Should You Feed Your Horse Probiotics? Jury’s Still Out

by | 11.30.2016 | 7:00am

As medicine trends more than ever toward natural treatments, scientists are taking a closer look at the digestive system's impact on health, for humans and horses. The gut hosts an array of microbes that digest food to produce energy, vitamins, and other substances that benefit the body, while maintaining a balance between beneficial and harmful bacteria. This environment is called the microbiome.

Probiotics and prebiotics are mentioned often as a way to maintain a healthy microbiome. Probiotics are beneficial bacteria, and prebiotics are the “food” that nourishes these beneficial bacteria. Studies into the efficacy of probiotics in horses have returned variable results, with each study seeming to produce more questions than answers about this complex environment. Not only is the function of the microbiome different from species to species, but it also is highly individualized within members of a species. Moreover, certain probiotics appear to be more effective against particular conditions than others. In some situations, certain probiotics actually have been found to be detrimental.

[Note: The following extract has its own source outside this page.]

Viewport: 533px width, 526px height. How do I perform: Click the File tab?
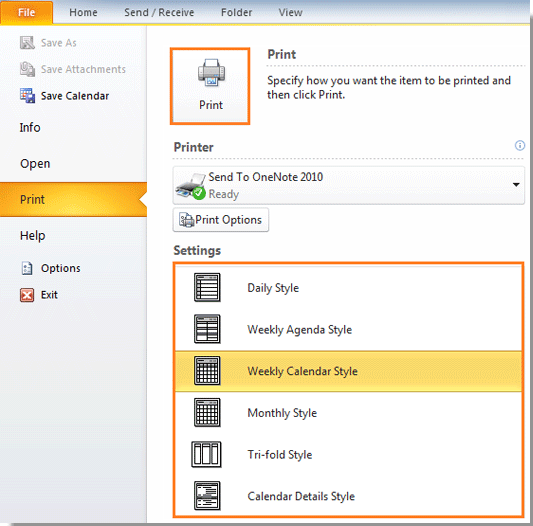click(27, 13)
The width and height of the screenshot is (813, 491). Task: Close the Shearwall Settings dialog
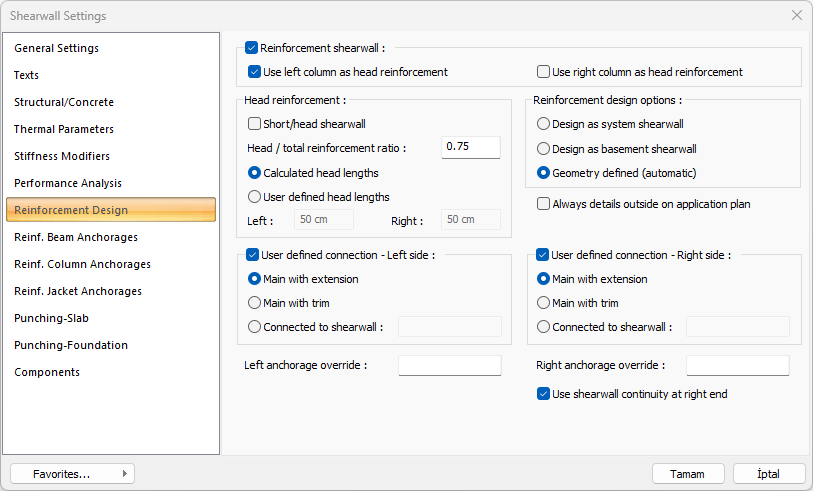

“If there is efficacy, it is very dose-specific and the species of microbes you are putting in are very specific,” said Dr. Joe Pagan, founder and president of Kentucky Equine Research. “I get the impression that most of the commercially available products are not very specific.”

For this reason, Pagan does not advocate giving probiotics to a healthy horse or routinely administering them daily as a supplement. Rather, he believes they only should be used to address a specific issue, such as a horse whose microbiome has been compromised by antibiotics, and the species of microbe should be one that has shown efficacy in that particular situation.

“Giving a prebiotic every single day is a different matter,” he said. “Instead of feeding the live microbes to the horse, you're using nutrients that grow the beneficial microbes so they can outcompete the harmful microbes. Something as simple as beet pulp, I would consider a prebiotic.”

In a 2015 study at Texas A & M University, the late Dr. Josie Coverdale recognized two forms of prebiotics (fructooligosaccharides from barley and wheat and mannan-oligosaccharides from yeast) for their role in improving digestion and reducing disruption of the microbiome after an abrupt change in diet.

She concluded: “Potential use of prebiotics and probiotics to create greater stability in the equine microbiome impacts not only the digestibility of feed but also the health of the horse.”

But some studies of probiotics contradict each other.

Japanese researchers developed a product from Lactobacillus and bifidobacteria from the intestines of Thoroughbreds and then fed it to foals from birth to 20 weeks of age. They saw a 45 percent reduction in incidence of diarrhea between the treated group and the control group and a shorter duration in diarrhea that did occur.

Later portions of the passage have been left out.